What is expected:
Please quote every entry below word for word, leaving out the pictures.

Data shown:

● ● ● ● ● ● ●

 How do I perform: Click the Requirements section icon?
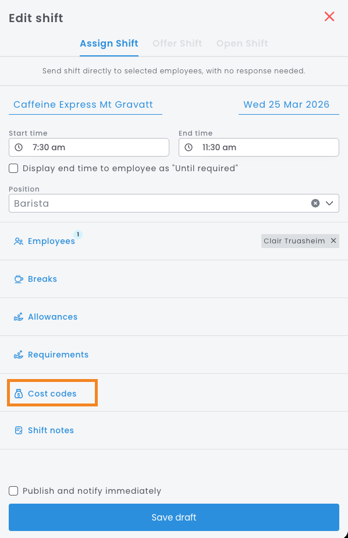(19, 355)
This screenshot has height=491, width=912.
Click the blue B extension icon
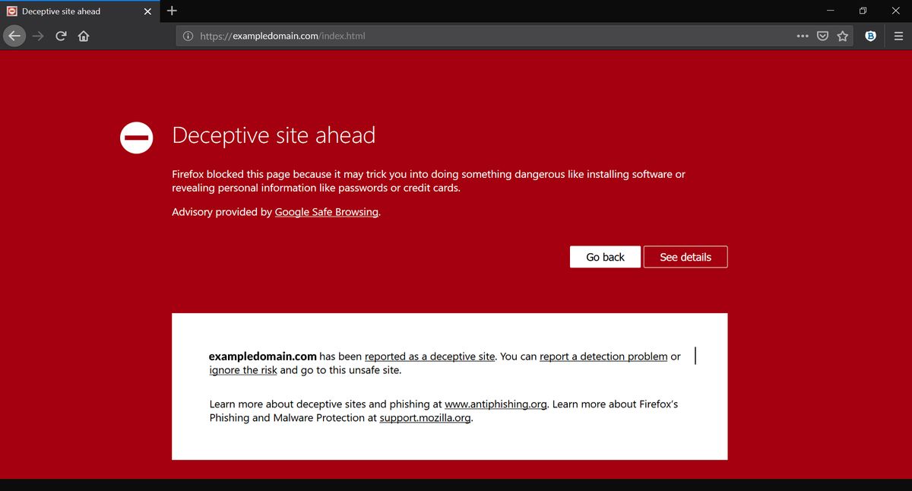click(x=871, y=36)
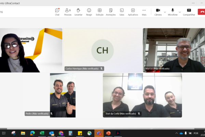This screenshot has width=205, height=137.
Task: Open the Aplicativos apps panel
Action: 133,12
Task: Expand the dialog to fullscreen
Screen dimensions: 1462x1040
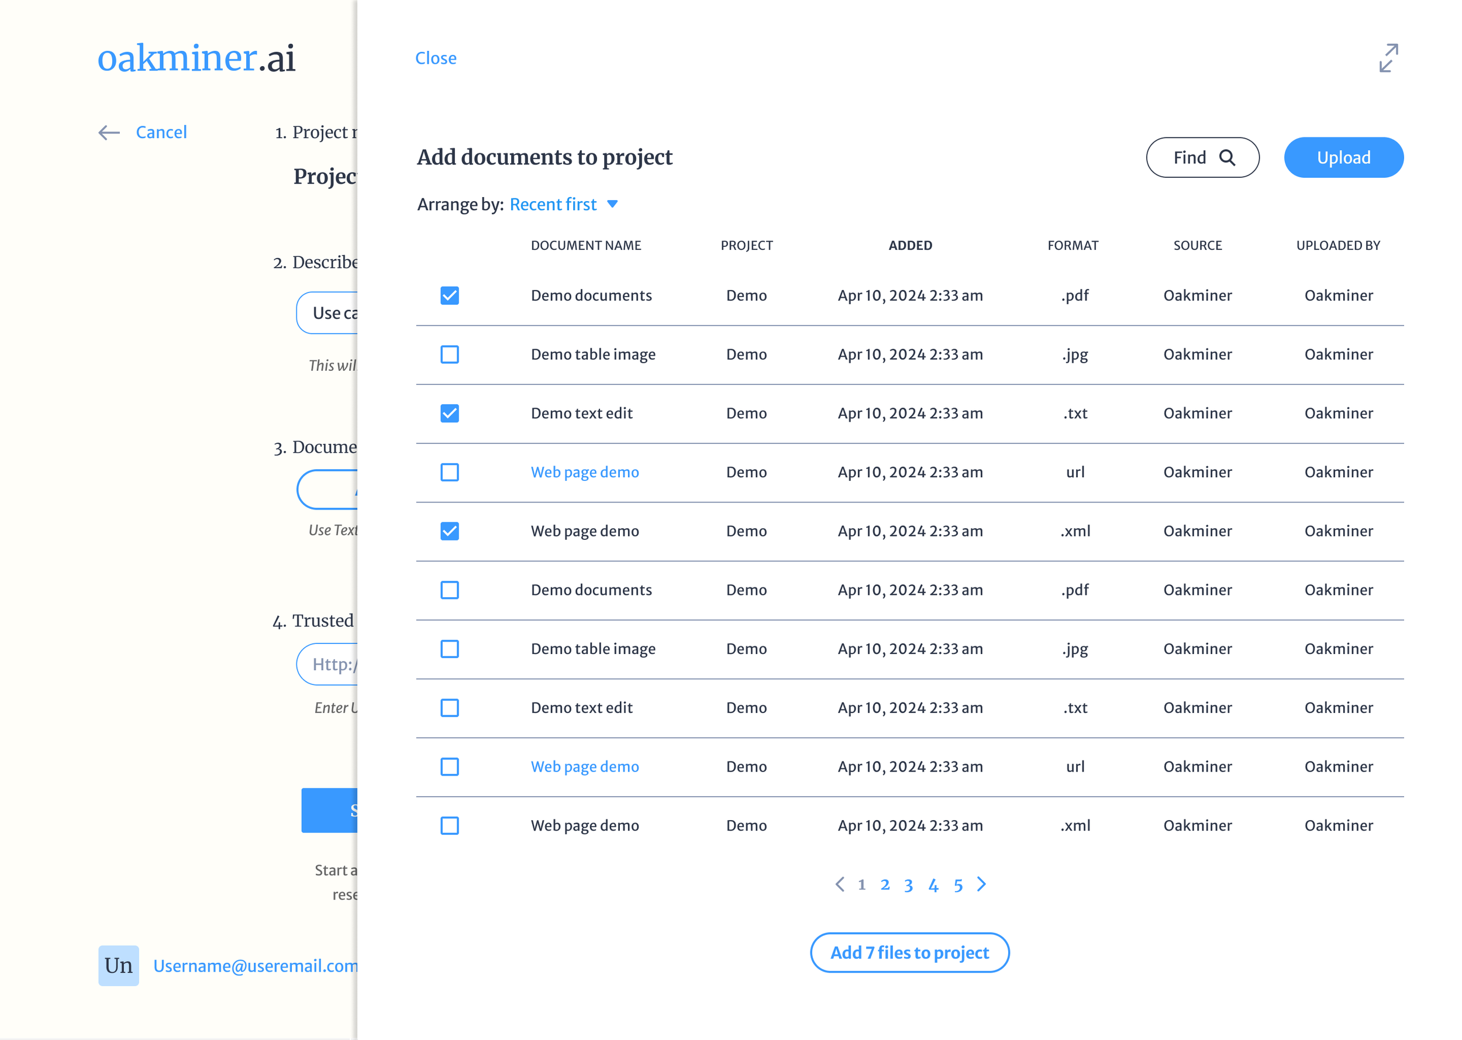Action: 1388,58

● ● ● ● ● ● ●

Answer:
 How do I perform: Click the Requirements section icon?
(19, 355)
This screenshot has height=491, width=912.
Click the blue B extension icon
click(x=871, y=36)
This screenshot has width=205, height=137.
Task: Open the Aplicativos apps panel
Action: 133,12
Task: Expand the dialog to fullscreen
Screen dimensions: 1462x1040
Action: 1388,58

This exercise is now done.